The Duo de Twang album has been received really well by critics and fans alike. How has the crowd reception been at the shows?
Well, the record is actually just a by-product of the shows. We’ve been doing these shows for a while and it just seemed logical, “Hey let’s just record this because it would be so easy. We’ll just go in and do the damn show!” But you know, I keep saying that this is my “fuck-off vacation band” because it’s basically myself and Bryan [Kehoe] and every now and again Wylie Woods comes out with us and a couple friends of ours open – Reformed Whores – and we go out and we’ve got a couple chairs on stage and a campfire and some various alcoholic beverages and we sit there and tell stories and crack jokes and play the occasional song.
So it’s more of a hang than a show, to an extent. Some nights it’s incredible and some nights it’s not as incredible. You know, it’s like anything else. It’s very impromptu; there’s nothing scripted or anything like that. Kehoe is a pretty hilarious guy and we’ve known each other since high school. So we can sit there and riff on each other and riff on things and sometimes it gets pretty good.

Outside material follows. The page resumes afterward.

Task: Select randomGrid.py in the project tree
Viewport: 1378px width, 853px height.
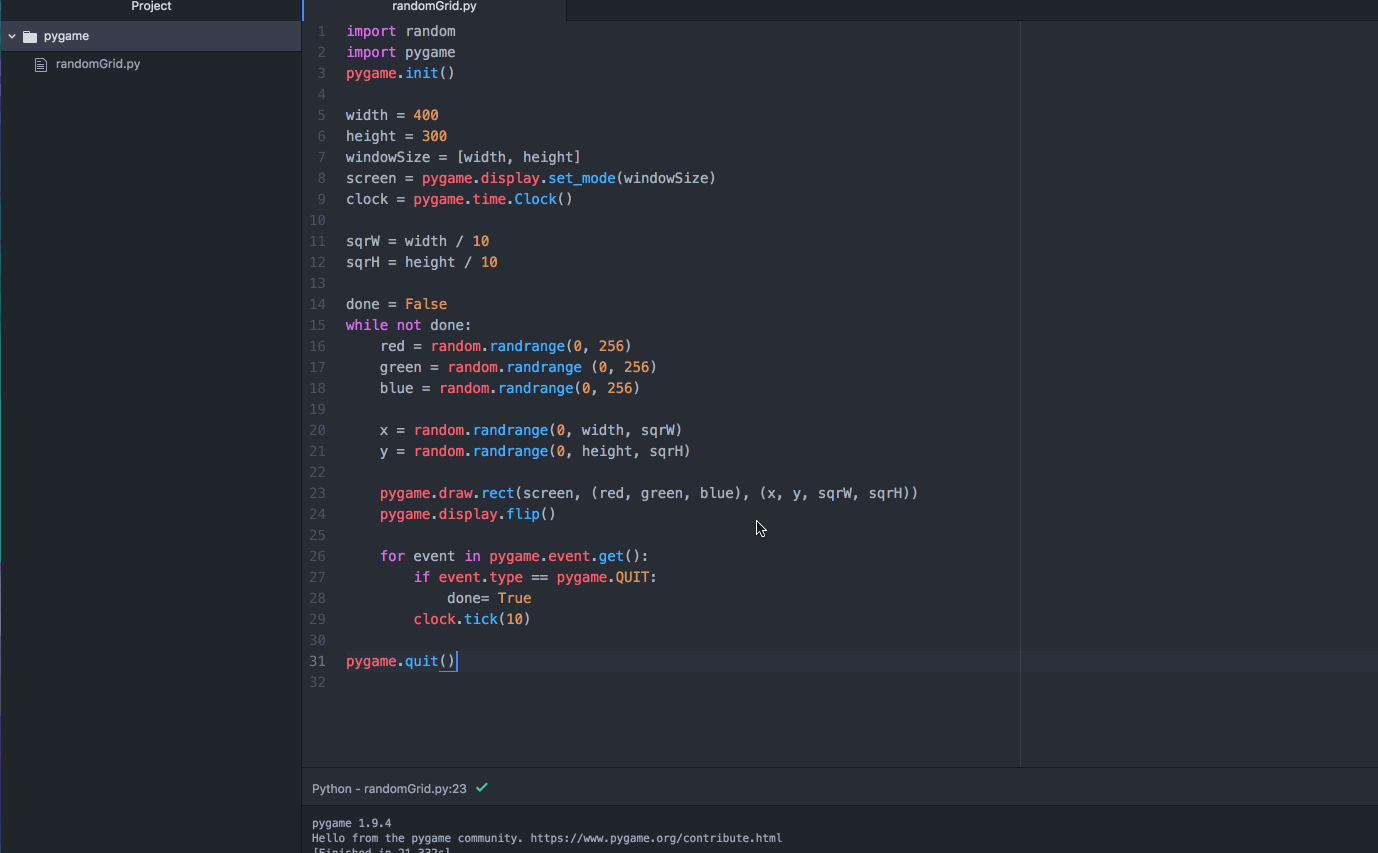Action: (x=98, y=64)
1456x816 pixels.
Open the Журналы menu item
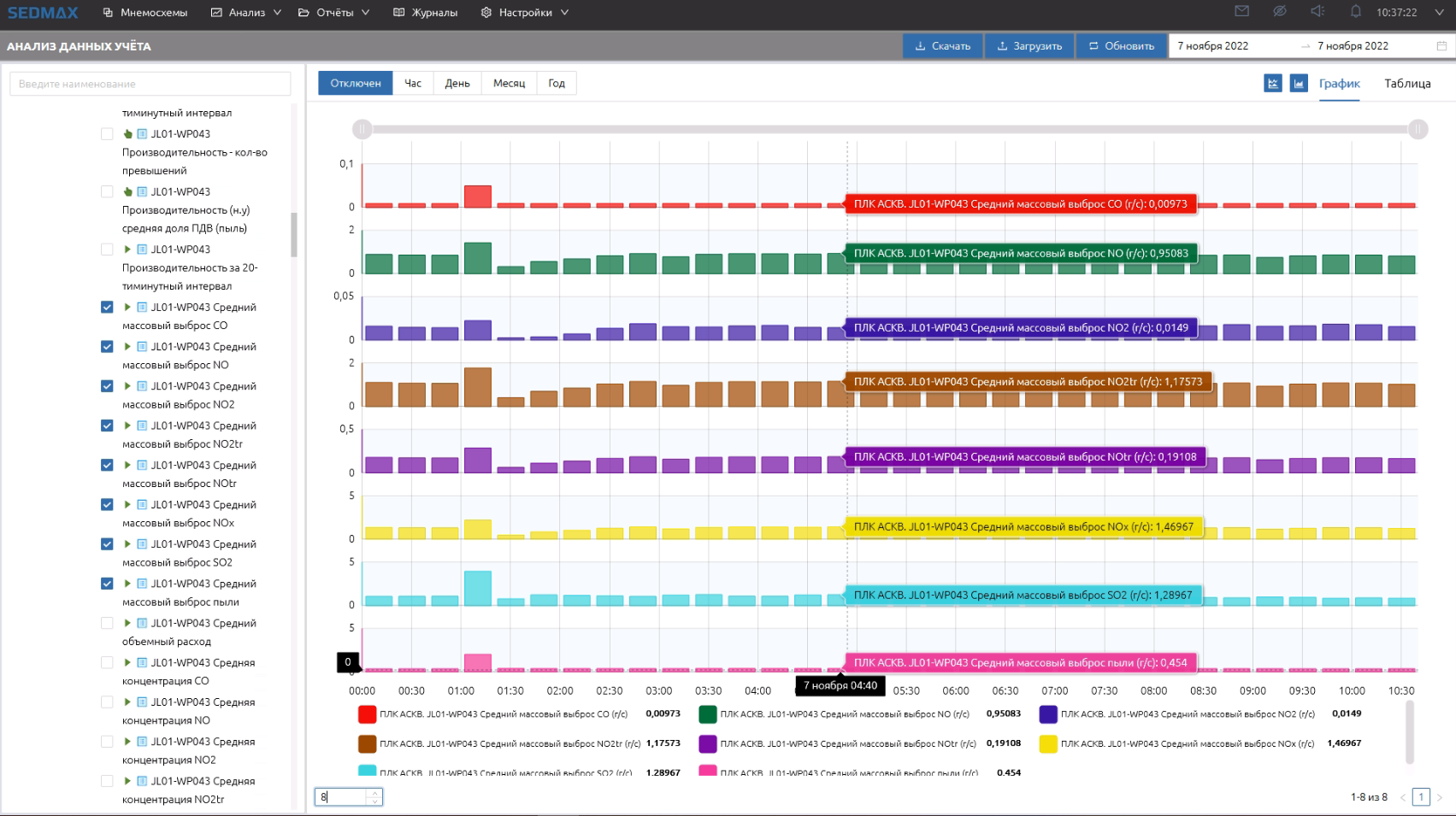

Being an impromptu, off-the-cuff show, do you tend to retell stories at all on different nights or do you make up your mind as you go along?
Very rarely. Sometimes there’s certain songs that have a story behind them, but it just depends on the feel of the evening. Sometimes you’ll get more bullshit from us because we just happen to have an edge on us that night. I mean Kehoe was so drunk in Santa Cruz he fell backwards off his chair twice; I saw the bottom of his shoes. It was like Charlie Brown on the pitcher’s mound. So you never know what you’re gonna get. The good thing about it is when the stories are falling flat or the jokes are falling flat we can play our instruments.
On the Duo de Twang album you do a couple Primus tunes. How do you go back to Primus after you’ve twangified a song like “Jerry Was a Racecar Driver”? Do you find yourself thinking a little bit differently about the song? Do you have a new perspective on it? Or do you try to play it a little differently?
No not at all. It’s two different arrangements. The funny thing is, the original “Wynona’s Big Brown Beaver” was written more like it is on the Twang record than it is on Tales from the Punchbowl. I had this lyric and I was just writing this little filler song – kind of like “De Anza Jig” or “Incredibly Hot” – and it just happened to fit really well with this bass riff that I had so we just kind of stuck them together. We built this song around this bass riff and we stuck them together and that became what most of the world knows as “Wynona’s Big Brown Beaver.” And then of course it became the single off the record. But originally it was just supposed to be this kind of hillbilly sidebar song.
You know, there’s not a lot of calculating going on here. I basically just have this resonator bass and I’ve been carrying it around gigs and around the house just playing songs and singing; trying to get my Luther Perkins style down. I was doing some Johnny Cash stuff and then I started doing some Stompin’ Tom stuff and then I tried “Beaver” and all of a sudden I could kind of twangify all these songs and I said, “This is pretty cool.” And we started doing these gigs and it’s all been very, very casual.